InterSpeech 2021

A comparison of the accuracy of Dissen and Keshets’s (2016) DeepFormants and traditional LPC methods for semi-automatic speaker recognition
(3 minutes introduction)

Thomas Coy (University of York, UK), Vincent Hughes (University of York, UK), Philip Harrison (University of York, UK), Amelia J. Gully (University of York, UK)

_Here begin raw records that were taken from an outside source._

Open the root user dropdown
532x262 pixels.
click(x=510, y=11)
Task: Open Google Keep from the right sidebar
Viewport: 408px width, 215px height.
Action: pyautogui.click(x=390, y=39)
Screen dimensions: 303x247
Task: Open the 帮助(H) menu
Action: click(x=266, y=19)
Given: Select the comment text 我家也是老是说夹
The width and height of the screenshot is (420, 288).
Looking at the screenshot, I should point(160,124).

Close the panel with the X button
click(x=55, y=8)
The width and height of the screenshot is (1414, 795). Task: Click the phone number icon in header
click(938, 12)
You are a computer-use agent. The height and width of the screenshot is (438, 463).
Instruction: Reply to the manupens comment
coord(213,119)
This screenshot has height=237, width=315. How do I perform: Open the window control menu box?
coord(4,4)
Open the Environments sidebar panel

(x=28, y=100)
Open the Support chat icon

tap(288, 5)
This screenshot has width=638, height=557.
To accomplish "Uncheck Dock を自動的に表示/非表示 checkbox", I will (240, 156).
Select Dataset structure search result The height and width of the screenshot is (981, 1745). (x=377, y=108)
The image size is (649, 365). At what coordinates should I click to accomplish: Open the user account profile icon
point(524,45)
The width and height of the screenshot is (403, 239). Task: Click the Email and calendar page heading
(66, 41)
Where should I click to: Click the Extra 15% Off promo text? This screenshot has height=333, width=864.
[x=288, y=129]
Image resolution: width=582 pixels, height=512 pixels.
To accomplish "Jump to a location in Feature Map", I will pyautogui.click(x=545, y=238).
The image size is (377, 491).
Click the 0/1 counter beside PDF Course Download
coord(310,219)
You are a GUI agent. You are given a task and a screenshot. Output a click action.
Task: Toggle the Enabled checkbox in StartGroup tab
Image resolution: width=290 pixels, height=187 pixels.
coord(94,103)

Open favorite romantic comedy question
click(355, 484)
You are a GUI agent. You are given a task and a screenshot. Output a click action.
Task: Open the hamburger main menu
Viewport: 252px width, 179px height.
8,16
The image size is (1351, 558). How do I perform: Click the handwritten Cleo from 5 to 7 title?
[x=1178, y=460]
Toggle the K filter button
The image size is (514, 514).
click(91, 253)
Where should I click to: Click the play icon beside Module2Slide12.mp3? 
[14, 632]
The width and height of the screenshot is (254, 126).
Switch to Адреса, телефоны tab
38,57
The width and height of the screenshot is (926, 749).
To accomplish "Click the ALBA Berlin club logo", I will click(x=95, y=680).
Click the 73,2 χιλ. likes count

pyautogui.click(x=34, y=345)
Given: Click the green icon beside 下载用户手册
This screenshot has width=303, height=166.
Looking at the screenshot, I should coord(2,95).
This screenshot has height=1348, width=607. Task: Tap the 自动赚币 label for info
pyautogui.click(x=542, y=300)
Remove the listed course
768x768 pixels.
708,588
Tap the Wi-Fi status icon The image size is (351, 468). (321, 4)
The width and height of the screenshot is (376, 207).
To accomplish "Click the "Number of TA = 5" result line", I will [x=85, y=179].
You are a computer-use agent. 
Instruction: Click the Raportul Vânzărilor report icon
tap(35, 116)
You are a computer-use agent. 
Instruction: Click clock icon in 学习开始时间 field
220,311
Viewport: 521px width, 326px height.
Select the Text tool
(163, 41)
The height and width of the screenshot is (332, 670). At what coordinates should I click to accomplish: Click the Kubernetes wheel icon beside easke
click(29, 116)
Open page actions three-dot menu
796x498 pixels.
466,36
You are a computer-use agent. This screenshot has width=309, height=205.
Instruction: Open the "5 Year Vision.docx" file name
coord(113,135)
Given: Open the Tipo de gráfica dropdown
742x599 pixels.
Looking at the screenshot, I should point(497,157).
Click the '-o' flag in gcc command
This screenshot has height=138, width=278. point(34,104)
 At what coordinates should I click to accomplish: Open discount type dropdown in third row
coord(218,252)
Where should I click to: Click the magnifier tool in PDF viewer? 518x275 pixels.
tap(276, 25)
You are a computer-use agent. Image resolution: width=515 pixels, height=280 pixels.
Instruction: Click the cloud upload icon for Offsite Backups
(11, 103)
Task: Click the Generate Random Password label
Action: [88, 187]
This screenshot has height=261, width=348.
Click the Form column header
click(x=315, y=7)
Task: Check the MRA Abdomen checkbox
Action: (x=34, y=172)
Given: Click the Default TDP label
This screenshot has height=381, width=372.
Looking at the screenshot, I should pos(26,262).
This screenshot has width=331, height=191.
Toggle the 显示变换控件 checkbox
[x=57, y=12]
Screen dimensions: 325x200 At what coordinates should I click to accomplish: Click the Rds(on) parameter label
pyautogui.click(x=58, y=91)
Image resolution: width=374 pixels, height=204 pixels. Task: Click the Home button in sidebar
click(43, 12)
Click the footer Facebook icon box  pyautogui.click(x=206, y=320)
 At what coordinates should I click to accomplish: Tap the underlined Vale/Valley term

There is a growing trend in the field of forensic speech science towards integrating the vanguard of speech technology with traditional linguistic methods in pursuit of both scalable (i.e. automatable) and accurate evidential methods. To this end, this paper investigates DeepFormants, a DNN formant estimator which its creators, Dissen and Keshet [1], claim constitutes an accurate tool ready for use by linguists. In the present paper, DeepFormants is integrated into semi-automatic speaker recognition systems using long-term formant distributions and compared against systems using traditional linear predictive coding. The readiness of the tool is assessed on overall speaker recognition performance, measured using equal error rates (EER) and the log LR cost functions (Cllr). In high-quality conditions, DeepFormants outperforms the best performing LPC systems. Much poorer overall performance is found in channel mismatch conditions for DeepFormants, suggesting it is not adaptable to conditions it was not originally trained on. However, this is also true of LPC methods, raising questions over the validity of using formant analysis at all in such cases. A major benefit of DeepFormants over LPC is that the analyst does not need to specify settings. We discuss the implications of this with regard to results for individual speakers.